In the 1937 Disney film, Snow White and the Seven Dwarfs, the gothic is not just being used to express women’s sense of imprisonment. While the original story of Snow White is often ambivalent to gender, and uses the gothic simply to illustrate the macabre results that often accompany evil deeds, the Disney film employs a domesticated, didactic gothic that designates boundaries where women are safe and unsafe, where they are placed into feminine roles. The film begins with a gothic atmosphere in which the queen consults her magic mirror. The mirror represents the inner voice of the narcissistic queen, a woman who treasures attractiveness like an Avon consultant. Yet the mirror also represents the voice of society, a population consumed by beauty and perfection, and it is no mistake that the mirror’s voice is masculine. This scene is steeped in blacks and reds, emphasizing the queen’s villainy and malicious intents. Even the queen herself appears gothic, sporting well-curved eyebrows, a gaunt face, and high cheekbones. Brenda Ayers believes the queen seems wicked because “she is not part of a family enclosure; and her own house, a castle full of skeletons, spider webs, and rats, represents a home deprived of domesticity." After the queen learns she’s lost her title as the fairest woman in the land, the film then cuts away to reveal the viewer’s first glimpse of Snow White, a young child who hums and sings while she performs menial labor. The colors in this scene are bright and vibrant, a collection of whites, yellows and greens. In contrast to the queen, Snow White has rosy cheeks and a round face; she appears virginal and doll-like.

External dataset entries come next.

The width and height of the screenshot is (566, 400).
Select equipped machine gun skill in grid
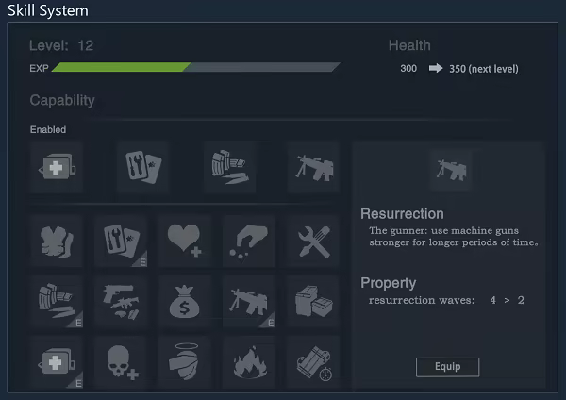(x=249, y=302)
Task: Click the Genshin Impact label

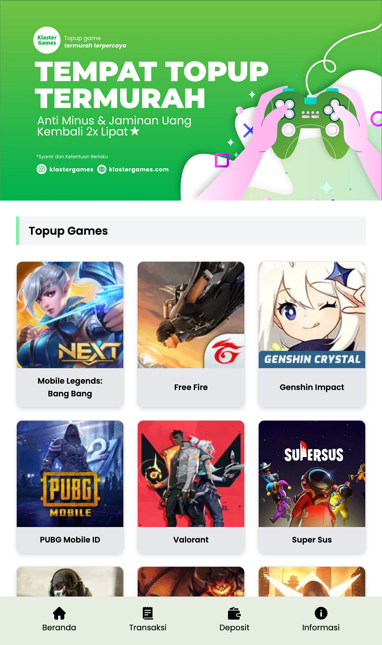Action: (x=312, y=387)
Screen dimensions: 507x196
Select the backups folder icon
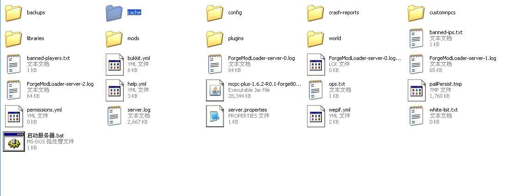pyautogui.click(x=13, y=13)
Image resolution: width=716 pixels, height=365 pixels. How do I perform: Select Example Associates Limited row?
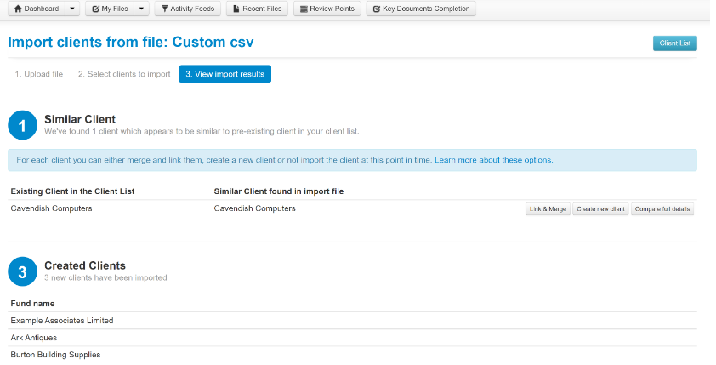[x=62, y=321]
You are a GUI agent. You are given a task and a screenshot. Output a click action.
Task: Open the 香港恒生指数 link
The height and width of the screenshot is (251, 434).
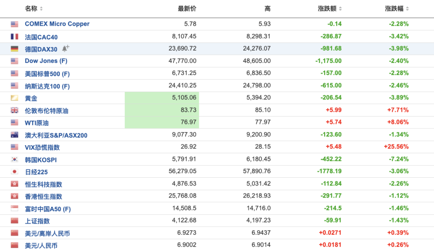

As she scrubs the castle steps and fetches water from a well, the camera cuts to multiple close-ups of her beaming face, thus implying that not only do women love to perform such mundane household functions, but also that to dress in tatty rags and haul heavy buckets under a hot sun is pure domestic bliss.

Any child who watches Snow White and the Seven Dwarfs will understand that the first two scenes are complete opposites. One involves an evil queen fuming in a dark and gloomy part of the castle; the other involves a beautiful girl who sings and smiles while working outside in the dazzling sun. This dichotomy prepares viewers for the film’s gothic elements and also relays an important message: women are happiest while working in a domestic element. As the scene suggests, the bright colors create a sense of relaxation and contentment, a sense of safety. The gothic elements, however, represent those distant lands and opportunities that women should not cross; Disney’s message is that the unknown harbors countless dangers, and also that women would do well not to stray too far on their own, away from security and masculine protection. In Walt Disney’s Snow White and the Seven Dwarfs, the gothic thus becomes a hindrance to a woman’s happiness and familial obligations.

Looking into the well, Snow White sings, “I’m wishing for the one I love to find me today." Suddenly, Prince Charming appears, suggesting to children that not only can wishes come true, but only the male gender can supply them. As Snow White listens to the Prince sing his deepest affections for her, a flight of doves congregate on her body and fly into the air as though participants at a mock wedding. These doves symbolize peace and love, and when one of them lands on Prince Charming’s hand, it blushes coyly at his chivalric stance and musical talent. This connection between the Prince and the dove suggests that nature also has a plan for Snow White; not only does society expect her to marry the Prince and remain a faithful and obedient wife, but nature does, as well, thus illustrating that a woman’s place in society is not only cultural, but intrinsic and habitual. Naomi Wood reflects on this mix of humor and social values, writing, “On a psychological level I believe that Disney’s popularity is in part based on the way his movies explore the dynamic between controlled domestic moralism on the one hand and chaotic ‘gags,’ ‘sexual perversity,’ and polymorphous perversity on the other." The cooing doves add romance and purity to the burgeoning love story, yet a subliminal message hints that every woman needs to be saved. Should the viewer assume that in order for Snow White to have a happy future she needs to make a wish?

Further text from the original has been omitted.